#### Task material
┄┄┄┄┄┄
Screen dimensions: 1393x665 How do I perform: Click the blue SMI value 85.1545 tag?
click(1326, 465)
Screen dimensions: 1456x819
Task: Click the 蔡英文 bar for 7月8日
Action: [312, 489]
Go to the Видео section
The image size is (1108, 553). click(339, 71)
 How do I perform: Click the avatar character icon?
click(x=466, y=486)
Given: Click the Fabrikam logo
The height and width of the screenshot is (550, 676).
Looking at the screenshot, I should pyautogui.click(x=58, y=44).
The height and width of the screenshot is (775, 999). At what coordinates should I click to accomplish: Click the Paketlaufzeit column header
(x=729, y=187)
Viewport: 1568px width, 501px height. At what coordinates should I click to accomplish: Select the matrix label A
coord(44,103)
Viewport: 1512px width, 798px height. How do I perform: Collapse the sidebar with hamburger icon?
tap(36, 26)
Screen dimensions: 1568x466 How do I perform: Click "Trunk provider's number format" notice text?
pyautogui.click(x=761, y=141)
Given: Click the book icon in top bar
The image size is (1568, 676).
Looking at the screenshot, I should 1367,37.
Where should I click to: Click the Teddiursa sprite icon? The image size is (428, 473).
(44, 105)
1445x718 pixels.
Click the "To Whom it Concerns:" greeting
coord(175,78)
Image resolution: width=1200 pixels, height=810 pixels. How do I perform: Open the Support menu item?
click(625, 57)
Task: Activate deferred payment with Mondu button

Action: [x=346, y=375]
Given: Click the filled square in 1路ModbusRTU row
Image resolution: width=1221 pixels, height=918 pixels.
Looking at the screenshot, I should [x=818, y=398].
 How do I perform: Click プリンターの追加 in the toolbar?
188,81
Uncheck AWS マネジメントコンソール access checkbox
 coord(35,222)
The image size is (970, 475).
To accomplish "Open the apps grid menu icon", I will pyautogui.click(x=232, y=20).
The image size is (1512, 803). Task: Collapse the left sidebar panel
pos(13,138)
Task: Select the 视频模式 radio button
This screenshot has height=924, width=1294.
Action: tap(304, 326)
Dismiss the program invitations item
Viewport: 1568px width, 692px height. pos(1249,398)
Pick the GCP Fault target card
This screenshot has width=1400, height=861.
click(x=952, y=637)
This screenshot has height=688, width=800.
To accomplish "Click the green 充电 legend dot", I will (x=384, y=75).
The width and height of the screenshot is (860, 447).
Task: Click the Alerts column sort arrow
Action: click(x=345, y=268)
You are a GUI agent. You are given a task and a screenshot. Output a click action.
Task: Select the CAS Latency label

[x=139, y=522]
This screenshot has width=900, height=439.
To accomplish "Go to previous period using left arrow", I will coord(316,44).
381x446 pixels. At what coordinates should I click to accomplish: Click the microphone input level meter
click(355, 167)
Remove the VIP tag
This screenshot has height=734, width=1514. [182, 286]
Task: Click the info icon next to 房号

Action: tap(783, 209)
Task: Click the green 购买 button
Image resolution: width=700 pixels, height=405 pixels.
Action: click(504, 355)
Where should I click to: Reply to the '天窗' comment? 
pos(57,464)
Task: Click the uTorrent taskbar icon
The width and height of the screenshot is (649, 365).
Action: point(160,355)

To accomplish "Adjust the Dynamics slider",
┄┄┄┄┄┄
#### The exercise
Arrange the records above as a numbered list, leaving out the blank lines.

#### Written solution
1. Screen dimensions: 1393x665 How do I perform: Click the blue SMI value 85.1545 tag?
2. click(1326, 465)
3. Screen dimensions: 1456x819
4. Task: Click the 蔡英文 bar for 7月8日
5. Action: [312, 489]
6. Go to the Видео section
7. The image size is (1108, 553). click(339, 71)
8.  How do I perform: Click the avatar character icon?
9. click(x=466, y=486)
10. Given: Click the Fabrikam logo
11. The height and width of the screenshot is (550, 676).
12. Looking at the screenshot, I should pyautogui.click(x=58, y=44).
13. The height and width of the screenshot is (775, 999). At what coordinates should I click to accomplish: Click the Paketlaufzeit column header
14. (x=729, y=187)
15. Viewport: 1568px width, 501px height. At what coordinates should I click to accomplish: Select the matrix label A
16. coord(44,103)
17. Viewport: 1512px width, 798px height. How do I perform: Collapse the sidebar with hamburger icon?
18. tap(36, 26)
19. Screen dimensions: 1568x466 How do I perform: Click "Trunk provider's number format" notice text?
20. pyautogui.click(x=761, y=141)
21. Given: Click the book icon in top bar
22. The image size is (1568, 676).
23. Looking at the screenshot, I should 1367,37.
24. Where should I click to: Click the Teddiursa sprite icon? The image size is (428, 473).
25. (44, 105)
26. 1445x718 pixels.
27. Click the "To Whom it Concerns:" greeting
28. coord(175,78)
29. Image resolution: width=1200 pixels, height=810 pixels. How do I perform: Open the Support menu item?
30. click(625, 57)
31. Task: Activate deferred payment with Mondu button
32. Action: [x=346, y=375]
33. Given: Click the filled square in 1路ModbusRTU row
34. Image resolution: width=1221 pixels, height=918 pixels.
35. Looking at the screenshot, I should [x=818, y=398].
36.  How do I perform: Click プリンターの追加 in the toolbar?
37. 188,81
38. Uncheck AWS マネジメントコンソール access checkbox
39.  coord(35,222)
40. The image size is (970, 475).
41. To accomplish "Open the apps grid menu icon", I will pyautogui.click(x=232, y=20).
42. The image size is (1512, 803). Task: Collapse the left sidebar panel
43. pos(13,138)
44. Task: Select the 视频模式 radio button
45. This screenshot has height=924, width=1294.
46. Action: tap(304, 326)
47. Dismiss the program invitations item
48. Viewport: 1568px width, 692px height. pos(1249,398)
49. Pick the GCP Fault target card
50. This screenshot has width=1400, height=861.
51. click(x=952, y=637)
52. This screenshot has height=688, width=800.
53. To accomplish "Click the green 充电 legend dot", I will (x=384, y=75).
54. The width and height of the screenshot is (860, 447).
55. Task: Click the Alerts column sort arrow
56. Action: click(x=345, y=268)
57. You are a GUI agent. You are given a task and a screenshot. Output a click action.
58. Task: Select the CAS Latency label
59. [x=139, y=522]
60. This screenshot has width=900, height=439.
61. To accomplish "Go to previous period using left arrow", I will coord(316,44).
62. 381x446 pixels. At what coordinates should I click to accomplish: Click the microphone input level meter
63. click(355, 167)
64. Remove the VIP tag
65. This screenshot has height=734, width=1514. [182, 286]
66. Task: Click the info icon next to 房号
67. Action: tap(783, 209)
68. Task: Click the green 购买 button
69. Image resolution: width=700 pixels, height=405 pixels.
70. Action: click(504, 355)
71. Where should I click to: Reply to the '天窗' comment? 
72. pos(57,464)
73. Task: Click the uTorrent taskbar icon
74. The width and height of the screenshot is (649, 365).
75. Action: point(160,355)
76. To accomplish "Adjust the Dynamics slider",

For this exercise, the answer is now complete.